INFORMATION SHOWN:
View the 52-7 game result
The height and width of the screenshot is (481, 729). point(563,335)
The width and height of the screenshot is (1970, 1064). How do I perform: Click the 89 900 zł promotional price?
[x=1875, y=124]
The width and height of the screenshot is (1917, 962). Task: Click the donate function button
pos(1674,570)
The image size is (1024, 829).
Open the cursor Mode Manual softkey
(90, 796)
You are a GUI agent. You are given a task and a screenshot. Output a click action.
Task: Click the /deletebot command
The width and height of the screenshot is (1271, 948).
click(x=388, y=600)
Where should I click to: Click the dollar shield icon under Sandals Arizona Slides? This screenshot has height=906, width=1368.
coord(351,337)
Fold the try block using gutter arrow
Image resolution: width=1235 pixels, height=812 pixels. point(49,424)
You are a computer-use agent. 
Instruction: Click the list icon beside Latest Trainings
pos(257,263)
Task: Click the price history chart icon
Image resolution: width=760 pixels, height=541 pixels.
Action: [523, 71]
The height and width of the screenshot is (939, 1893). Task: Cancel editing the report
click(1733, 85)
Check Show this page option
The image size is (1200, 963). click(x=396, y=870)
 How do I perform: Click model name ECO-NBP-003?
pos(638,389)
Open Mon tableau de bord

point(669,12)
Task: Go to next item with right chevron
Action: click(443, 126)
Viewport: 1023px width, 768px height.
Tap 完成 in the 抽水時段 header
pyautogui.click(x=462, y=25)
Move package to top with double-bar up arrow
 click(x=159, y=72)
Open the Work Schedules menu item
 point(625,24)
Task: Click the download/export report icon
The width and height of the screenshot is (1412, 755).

TASK GOAL: Can you reproduce the rows verbatim from the line containing "Open Mon tableau de bord" through the last row above, including both ends?

RESPONSE TO THIS EXERCISE:
Open Mon tableau de bord

point(669,12)
Task: Go to next item with right chevron
Action: click(443, 126)
Viewport: 1023px width, 768px height.
Tap 完成 in the 抽水時段 header
pyautogui.click(x=462, y=25)
Move package to top with double-bar up arrow
 click(x=159, y=72)
Open the Work Schedules menu item
 point(625,24)
Task: Click the download/export report icon
The width and height of the screenshot is (1412, 755).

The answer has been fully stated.